4. La messa in crisi delle modalità dell'arte, rispetto alle scelte dell'asse "elitario-popolare", che hanno viceversa contraddistinto le tematiche della cultura artistica di questo ultimo ventennio.
Gli ultimi anni del secolo XX sono stati caratterizzati da una forte volgarizzazione delle tematiche legate all'arte e al progetto, con un movimento che muoveva dall'elitario verso il popolare.
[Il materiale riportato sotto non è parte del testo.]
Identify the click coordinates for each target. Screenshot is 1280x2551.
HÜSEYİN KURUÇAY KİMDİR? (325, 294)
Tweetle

Viceversa sembra che il nuovo millennio, se pur faticosamente, stia rimettendo in gioco un'inversione di tendenza, muovendo contro le tematiche pop-decorative a favore di una ripresa dei temi cari alla modernità, che vedono nell'asse espressionismo/razionalismo il tentativo abortito della fondazione delle radici della spiritualità contemporanea. Vedi a questo proposito l’opera di Francesco di Giorgio, dove emerge una figura di non grandissimo rilievo artistico, come potevano essere figure più rappresentative per la fondazione della sensibilità rinascimentale, quanto piuttosto un modo di concepire l'arte attraverso una professione a tutto tondo, tale per cui dalla sua 'bottega' non uscivano solo i disegni per il palazzo del duca di Montefeltro, ma anche formelle decorative per cassettoni, progetti di macchine idrauliche, i cui disegni vengono pubblicati in Cina, progetti di stanze da bagno, ricche di dettagli architettonici e tecnici, straordinari porta torce per un palazzo mediceo, la cui ricchezza decorativa è seconda solo alla ricchezza dei rimandi iconografici. Tutto questo oltre naturalmente a pale d'altare, sculture policrome lignee per il duomo di Siena, e ovviamente un bel po’ di architettura civile e militare. Tutto questo viene reso possibile da un orizzonte di riferimento estremamente concreto, da una cosmografia universale che invano i pionieri del movimento moderno (Ruskin, Morris, Semper, Van de Velde) cercheranno di far rivivere. Unico tentativo, parzialmente riuscito, quello di Le Corbusier, che non a caso adotta una griglia 'decorativa' in senso alto (il Modulor) come orizzonte di riferimento per un insieme di artefatti estremamente vario. Tutto questo infine rimanda a una forma di pensiero-azione che trova il suo alveo specifico nell'artigianato industriale, e una pratica nella trasversalità che la modernità ha tradito a favore di un ritorno alla specializzazione.